When was the last time you remember Russian President Vladimir Putin directly threatening Finland and Sweden (should they ever join NATO) or putting his own nuclear forces into "special combat readiness," aka high alert? And if that didn't creep you out, well, think again. Since Putin made the surprising decision to order his military to invade Ukraine, we've been living in a geopolitical world not just on edge, but suddenly turned upside down. Everywhere, politics is being affected as right-wing Putin admirers, from Italy to the United States, including of course one Donald Trump, have had to begin walking back their overweening admiration for the Russian autocrat, lest they suffer political damage at home as the battlefronts in Ukraine grow fiercer.

How all this will play out politically, no one yet knows. Perhaps Joe Biden, too, stands to take a hit think of those grimly rising prices at the gas pump. Up for grabs is the future of domestic politics, whether in this country, Europe, or even for that matter Russia. There, antiwar crowds took to the streets, while popular actors and musicians denounced the invasion and even a rubber-stamp Russian parliamentarian tweeted his disapproval of Putin's action. ("I was voting for peace and not for war, and not for Kyiv to be bombed.") And that was just a hint of where events were heading, which was distinctly downhill.

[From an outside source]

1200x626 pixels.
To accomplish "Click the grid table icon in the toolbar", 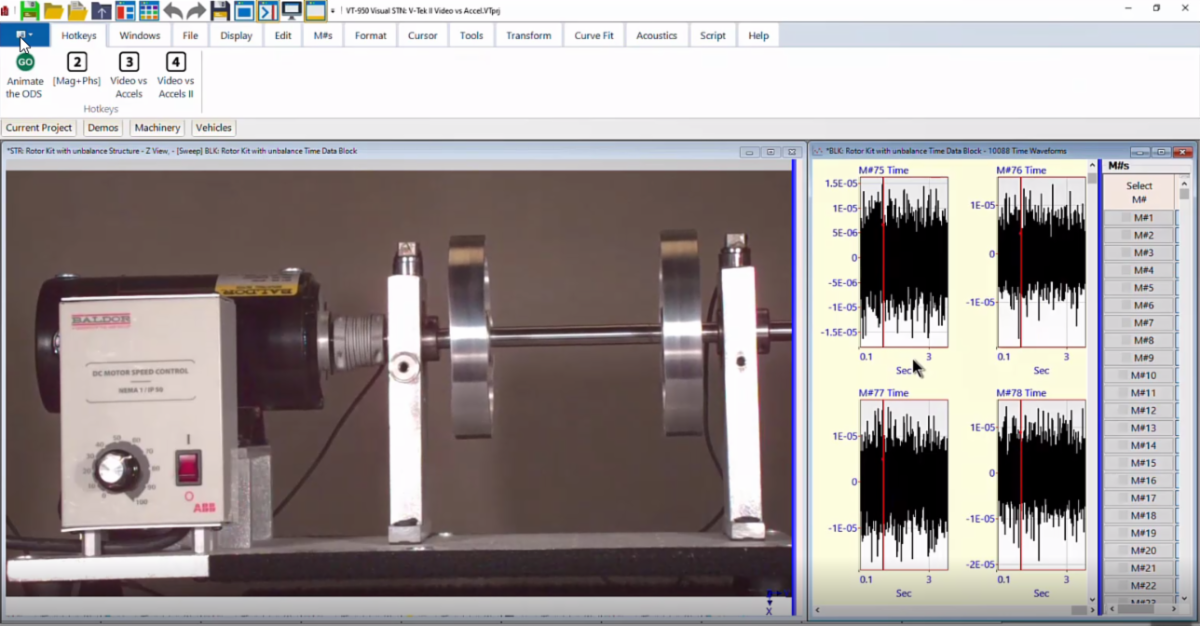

As for those who stand to gain? You can count on one group, at least. The global versions of our own military-industrial complex are likely to be the true and possibly only winners from Putin's decision to invade Ukraine. Consider it a sign of the times that Germany, long hesitant to invest too much in its military, is now planning a "major increase" in what's called "defense spending" everywhere. In the U.S., "a growing chorus of pundits and policy analysts" is already advocating that yet more money go into the staggering U.S. "defense" budget and count on political support for that across the aisle in Washington. (What else is new?)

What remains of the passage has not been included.